# integrating $A^2=\frac{1}{2\pi}\int^\infty_{-\infty}\int^\infty_{-\infty}e^{-\frac{y^2+z^2}{2}}dydz$

When proving that $$\int^{\infty}_{-\infty}\frac{1}{\sqrt{2\pi}\sigma}{e^{-\frac{1}{2}({\frac{x-\mu}{\sigma})}^2}}dx=1$$

and I faced a problem, $$A^2=\frac{1}{2\pi}\int^\infty_{-\infty}\int^\infty_{-\infty}e^{-\frac{y^2+z^2}{2}}dydz$$is $$\frac{1}{2\pi}\int^{2\pi}_{0}\int^\infty_{0}e^{-\frac{r^2}{2}}rdrd{\theta}$$

by putting $y=r\sin{\theta},z=r\cos{\theta}$

• Involving the Erf function, the integrals are quite easy to compute in cartesian coordinates. This is also true for the antiderivative. – Claude Leibovici Dec 17 '13 at 10:35
• You are almost done.

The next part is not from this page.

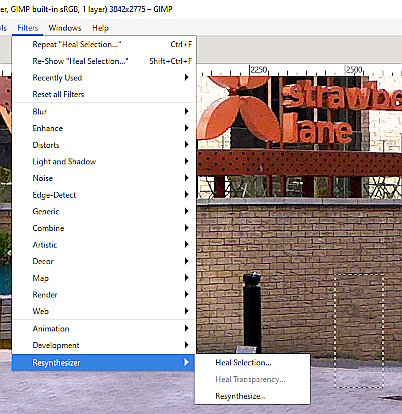The image size is (402, 414).
Task: Open the Edge-Detect submenu
Action: tap(104, 195)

Put $u=r^2/2$ and work out the problem. – Mhenni Benghorbal Dec 17 '13 at 10:42

You have to change the variables because integration in the original variables is very difficult (i'm not sure how to do it), but changing to polar removes a variable because of the identity $\sin^2{\theta}+\cos^2{\theta}=1$, which you did.
Also, because of the change of variable, you have to calculate the Jacobian which produces an additional term in the integral, namely $r$. Now to continue further, you can just do substition and say, let $u=r^2$ so that $\frac{du}{dr}=2r \rightarrow \frac{du}{2}=rdr$.
Another approach is to write the double integral as $$\frac{4}{2\pi}\int_{0}^{\infty} e^{-x^2/2}d x\int_{0}^{\infty} e^{-y^2/2}d y.$$ Now, all you need to do is to make the same change of variable $u=x^2/2$ and $v=y^2/2$ and then use the gamma function.